第14話 DAY.36 夢のない世界
「――外敵を排し、街の平和と尊き人命を救ったことをここに賞する」
堅苦しい言い回しの内容を読み上げたシグルズが、感謝状を両手で差し出す。俺は複雑な気持ちでそれを受け取り一礼した。
場所は旧ストラテラ邸。つまるところガルデスタの住居であり、現在は新たにガルデスタへの就任が決まったシグルズの住処だ。
その庭、あのときと同じ舞台で、あのときを焼き直すかのように、塗りつぶすかのように、俺への感謝状の授与式が行われている。
やはりあのときと同じように大勢の人が集まり、俺が頭を下げると同時に盛大な拍手が湧いた。注目。称賛。求めていたはずのものが今まさに俺へと向けられている。
だというのに、満たされないのはなぜなのだろう。
昨日の今日だからかもしれない。ストラテラを始め、少なくない命が失われた。一晩寝たからといって忘れられることじゃない。

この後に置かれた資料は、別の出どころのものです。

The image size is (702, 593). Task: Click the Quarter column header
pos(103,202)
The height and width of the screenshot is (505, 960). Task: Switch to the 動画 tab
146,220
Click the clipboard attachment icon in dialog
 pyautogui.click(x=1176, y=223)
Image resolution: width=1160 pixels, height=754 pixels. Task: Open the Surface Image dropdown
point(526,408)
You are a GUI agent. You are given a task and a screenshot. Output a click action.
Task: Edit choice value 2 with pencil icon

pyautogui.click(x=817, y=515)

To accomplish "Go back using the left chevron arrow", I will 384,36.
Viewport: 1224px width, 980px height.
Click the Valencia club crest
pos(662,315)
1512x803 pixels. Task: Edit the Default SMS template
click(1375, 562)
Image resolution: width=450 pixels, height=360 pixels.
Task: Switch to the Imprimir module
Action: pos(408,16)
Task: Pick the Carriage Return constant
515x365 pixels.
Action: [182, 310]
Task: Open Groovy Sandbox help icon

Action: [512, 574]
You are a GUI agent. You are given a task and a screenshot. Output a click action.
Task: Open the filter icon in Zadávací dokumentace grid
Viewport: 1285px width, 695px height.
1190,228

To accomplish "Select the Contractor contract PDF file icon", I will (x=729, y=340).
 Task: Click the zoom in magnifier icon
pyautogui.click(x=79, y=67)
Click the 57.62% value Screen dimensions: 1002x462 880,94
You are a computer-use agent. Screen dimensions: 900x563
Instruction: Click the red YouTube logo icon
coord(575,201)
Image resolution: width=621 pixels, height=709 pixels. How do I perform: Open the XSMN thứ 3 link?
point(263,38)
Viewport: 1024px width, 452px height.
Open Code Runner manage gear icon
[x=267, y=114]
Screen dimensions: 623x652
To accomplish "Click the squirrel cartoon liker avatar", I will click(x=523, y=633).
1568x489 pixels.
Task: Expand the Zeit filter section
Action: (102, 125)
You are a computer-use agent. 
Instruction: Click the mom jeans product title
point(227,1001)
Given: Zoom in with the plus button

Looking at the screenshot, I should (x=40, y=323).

あるいは昨夜の夢のせいかもしれない。魔術陣を刻んでもらった翌日に見た壮絶な夢。あの日以来となるあれを昨夜にも見た。刺され、燃やされ、刻まれる夢だ。おかげで寝覚めは最悪で、今もまだ胸のあたりに吐き気がわだかまっている。
さらに、ユリの母親の件も色濃い影を落としている。結局あの後ユリの母親は路上で倒れているのが発見され、地下牢に収容されたらしい。 一貫して無実を主張しているということだけは噂として流れてきている。
事情が事情なのでこの場にユリはいない。
どれも素直に喜べない理由としては十分なのだが、それだけでもないような気がする。もっと根本的な、本質的な部分の話だ。この状況はどこか俺の求めていたものとは違うような気がする。よくわからないけど、満たされない感じ。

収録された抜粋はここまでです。